David Nangle: Yes. No, that's fair. We think about it a lot. And what we've learned -- you learned a lot doing this over time, but you should always be trying to exit. You should always be looking for the dollar in and you should owe -- and you're not forcing anything, but it just should be constant. So we have a number of work streams and people owning those work streams across different areas, M&A, IPO, secondaries and across key individual names. And more likely than not, it will be slicing of positions like what we did with Juspay. So you stay in the game of company X or company Y. You take a sliver off the table, $10 million, $20 million of top 3, for example. And as you go, as they raise money or somebody leans in versus a wholesale exit of a company. So I think historically, people tended to think about exit as your IPO or maybe your M&A. What investors are getting more and more comfortable and used to is that the secondary market for private companies is becoming a more real thing. We're seeing obviously daily flow in big global private companies like Stripe, for example, and SpaceX, there's daily markets in them. But that trend and theme is actually flowing down to smaller markets, emerging markets and smaller stocks, albeit it's less liquid at the gray market, but it's more and more happening. And doing them around events when a company is raising like Juspay did this year, it's easy, but around that, there's a lot of conversations going on constantly. And that's also from the shopping and the investment side. So when there's -- when we're looking at a pipeline of 5 companies or 10 companies, yes, you're waiting for the next fund raise to be part of that lead it or be part there in. But in between funding rounds, there's always areas where you can clean up cap tables, buy secondary and buy employee shares, the founder might want to take some money off the table. So it's becoming a much more intricate area of capital in capital out as opposed to the plain vanilla Series A, B, C, D is the way in, and M&A and IPO is the way out.

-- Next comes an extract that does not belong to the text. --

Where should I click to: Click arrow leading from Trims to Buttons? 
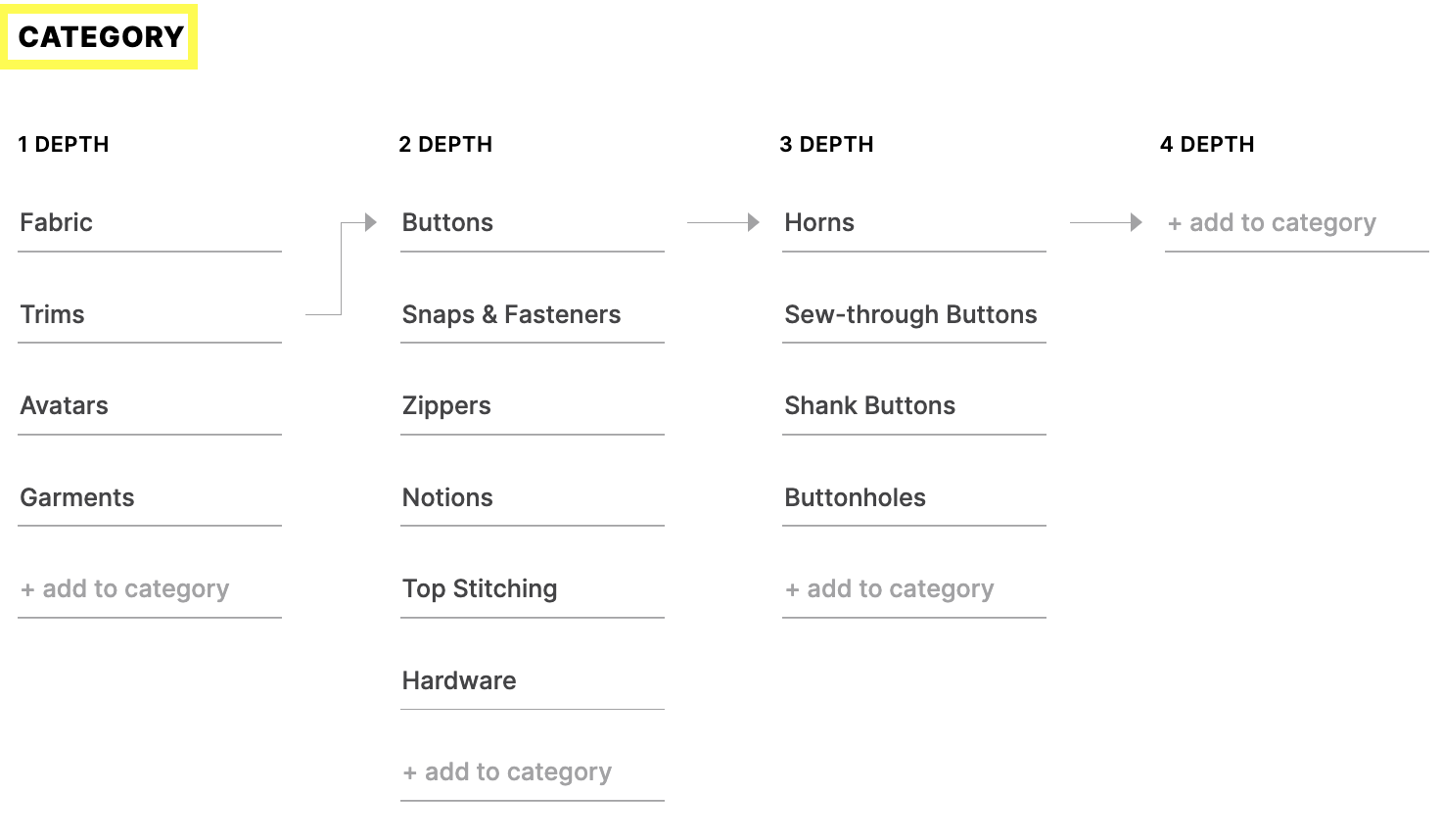point(342,268)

Operator: There are no further questions. I would like to hand back for closing remarks.
David Nangle: Super. Thank you, Heidi. Look -- and thank you, everybody, for dialing in at a slightly earlier time this time around. We're pretty happy where we're at from a business point of view year-to-date and how everything is going, but there's a hell of a lot more work to do. We're quite excited. We're working hard. And it's not just the short term in terms of what we're doing with the exits, the buybacks, to pay down debt, but it's also reigniting growth in our portfolio companies, but also in our pipeline engine for putting more capital to work in the medium term into the next-gen winners at VEF because -- we're 10 years old or young at this stage, but we're looking forward to the next 10 to 20 years of doing more of the same, but obviously bigger, better, faster. So thank you very much.
Operator: This concludes today's conference call. Thank you for participating. You may now disconnect.